Eric Childers, Director of Administration, said these middle schoolers will now face new consequences.

“We’re going to up our discipline policy a little bit, instead of 3 days of OSS, we’ve moved it to 5 days, and like we do at the high school, we’ve rolled down the option for our administrators in conjunction with our SROs to press charges on those students,” said Childers.

He said this doesn’t mean every single child will get punished and charged with assault.

“So, we may have one kid charged and suspended for 5 days and one kid may have just been defending themselves, and they may not get that discipline at all,” he said.

Childers said the group of students doing this is small, but is disrupts all of the student’s learning processes. He says this tougher program has proven effective with their high school students.

“We saw our instances of violence dramatically decrease once we got that up and rolling.

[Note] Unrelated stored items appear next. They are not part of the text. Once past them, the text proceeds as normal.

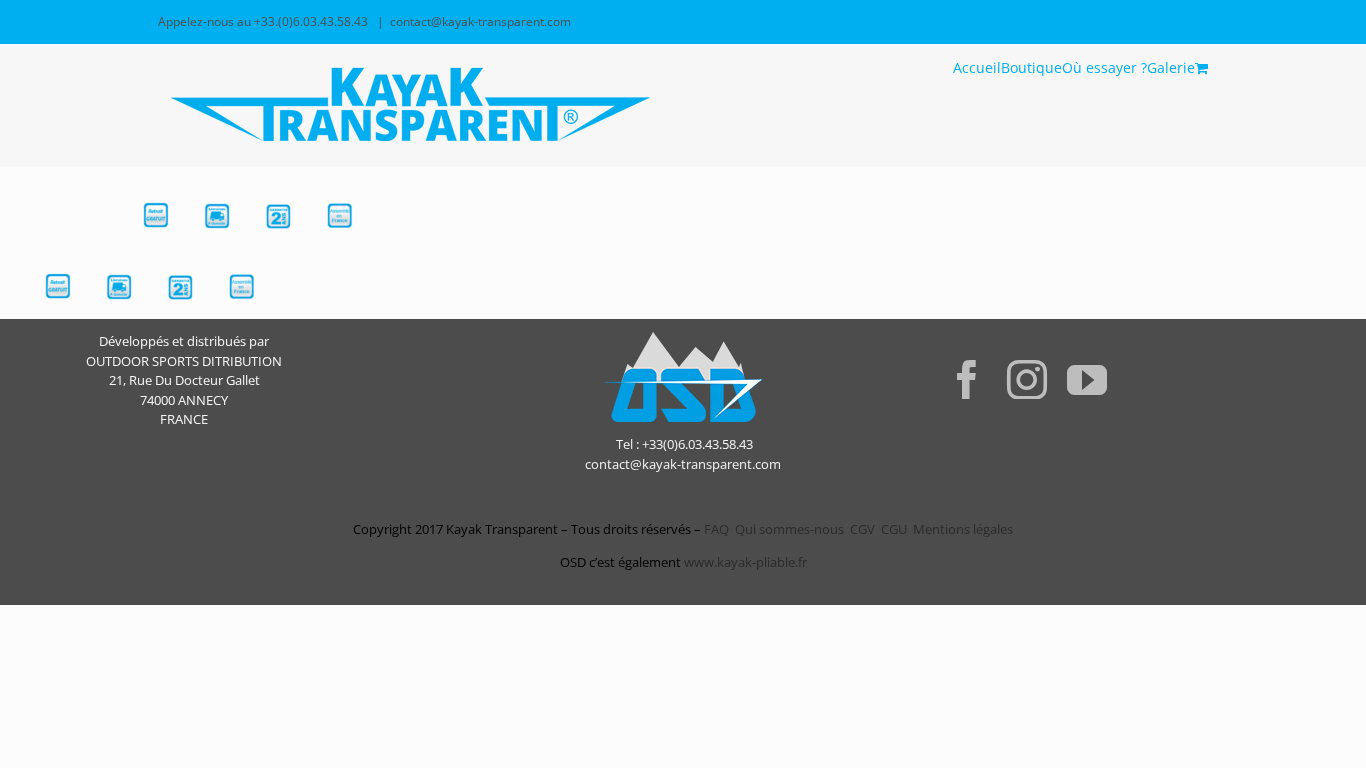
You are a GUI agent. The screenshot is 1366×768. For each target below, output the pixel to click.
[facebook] (967, 379)
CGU (894, 529)
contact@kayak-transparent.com (480, 21)
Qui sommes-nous (789, 529)
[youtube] (1087, 379)
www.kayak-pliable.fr (745, 562)
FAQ (715, 529)
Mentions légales (963, 529)
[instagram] (1027, 379)
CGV (862, 529)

Now, students stop, and think is it worth doing this and getting charges brought on us,” said Childers.

Sheriff Jeff Bailey said if a students is charged with assault, they’ll end up in family court.

“We can handle them and try to have some scenarios where we can work with them and make sure we don’t do harm to child and their future,” said Sheriff Bailey.

The sheriff also said they’re trying to get ahead of the fights, hoping this change will stop them from happening.

“The kids aren’t really aware of what it will cost them in the future, because the future, you know you’re looking at scholarship opportunities, being able to be accepted into college, and things like that,” said Sheriff Bailey.

Childers said they’re doing all of this to ensure the safety for their students.

“Every decision we’ve made has been, what we thought, in the best interest for your student,” he said.

This stricter code of conduct will begin on January 4.

The school also said those students who repeat the behavior a second time will receive 10 days of suspension, be recommended for expulsion, and charged with assault.

Sheriff Bailey said some students could also serve time in juvie, depending on their record.